E-mail Kiriman Kartini: Simpati untuk Kasus Prita Mulyasari

Ibunya Kartini: “nDuk, apakah kamu tidak capek dan bosan menulis surat kepada temanmu si Estella Zeehandelaar itu, yang kamu kirimkan melalui pos. Kenapa kamu tidak menggunakan e-mail saja, lebih cepat dibaca dan ditanggapi oleh sahabatmu dari seberang lautan sana. Atau yang lagi ngetren sekarang ini, main blog dan pesbuk. Kan kumpulan tulisan kamu bisa dibaca oleh dunia”

Mari sejenak mengenang Kartini, bukan dengan berpakaian kebaya lengkap dengan sanggulnya tetapi alihkan pikiran pada bagaimana cara Kartini melawan kesepian karena pingitan, melawan arus kekuasaan besar penjajahan dari dinding tebal kotak penjara kabupaten yang menyekapnya bertahun-tahun.

Kartini menuliskan segala perasaannya yang tertekan itu, kemudian ia komunikasikan dengan sahabat-sahabat Eropanya saat itu. Dan hasilnya sungguh luar biasa, selain melambungkan nama Kartini, suaranya bisa terdengar sampai jauh, sampai ke negeri asal dan akar kehancuran manusia pribumi nusantara.

Kami hendak berikan kepada rakjat kami apa-apa jang indah dari peradaban Eropa, boekan oentoek mendesak keindahannja sendiri dan menggantinja, tetapi oentoek mempermulia jang soedah ada itoe. Dengan djalan mengawinkan toemboeh-toemboehan ataoe hewan dari berbagai djenis orang bisa mendapatkan djenis jang dipermoelia. Boekankah begitoe djoega di lapangan adat-kebiasaan rakjat-rakjat? Kalaoe jang baik pada rakjat jang satoe dicampoerkan dengan jang baik pada pada rakjat lain, boekankah akan timboel adat-kebiasaan jang lebih baik? – Surat Kartini tanggal 27 Oktober 1902 kepada Nyonya Abendanon

Kawan, kini kita hidup di era digital semua ide yang ada di dalam pikiran kita bebas merdeka kita tuangkan dalam tulisan yang disajikan dalam media internet. Semua orang bisa mengaksesnya, bisa saling berkomentar dan beragumentasi.

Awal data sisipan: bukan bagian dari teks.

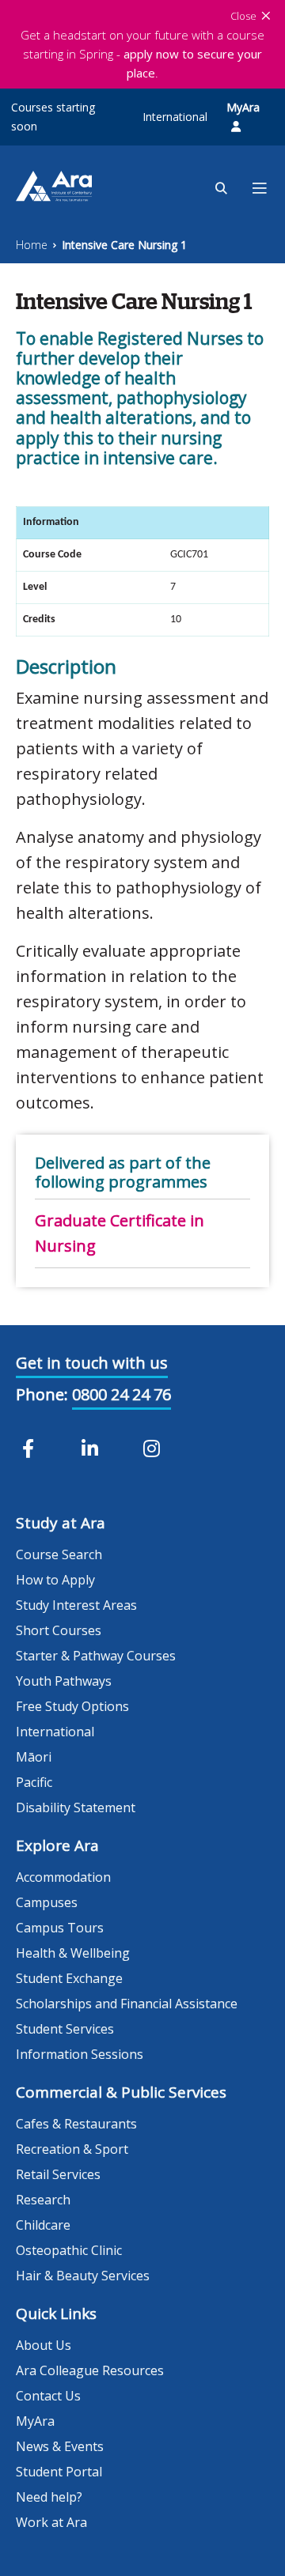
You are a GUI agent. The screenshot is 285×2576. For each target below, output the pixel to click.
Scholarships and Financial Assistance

“Barangsiapa tidak berani, dia tidak bakal menang; itulah semboyanku! Maju! Semua harus dimulai dengan berani! Pemberani-pemberani memenangkan tiga perempat dunia!” – Kartini, via Pramoedya Ananta Toer.

Sekarang, ada satu teman Kartini yang lagi berduka: Prita Mulyasari. Tanggal 25 Juni 2009 ia sempat menangis bahagia karena vonis bebas dari PN Tangerang, kita yang tidak mengenalnya secara pribadi ikut bergembira atas peristiwa itu. Kemarin, Prita shock dan terpukul setelah mendengar putusan sela PN Tangerang yang membebaskan dirinya dianulir oleh PT Banten. Dengan pembatalan putusan sela itu, maka sidang akan dilanjutkan untuk masuk ke dalam pokok materi persidangan. Tuntutan yang akan dijatuhkan kepada Prita tidak berubah, masih menggunakan UU ITE (Undang-undang Informasi dan Transaksi Elektronik).

Prita Mulyasari memerlukan dukungan kita kembali, sebab musim kampanye Capres-Cawapres usai sudah, dan saya yakin mereka tidak peduli lagi dengan nasib Prita Mulyasari. Mereka sedang sibuk menghitung dan berebut jumlah kursi – pesan e-mail Kartini di inbox saya.

Bagaimana Anda menyikapi kasus Prita Mulyasari ini?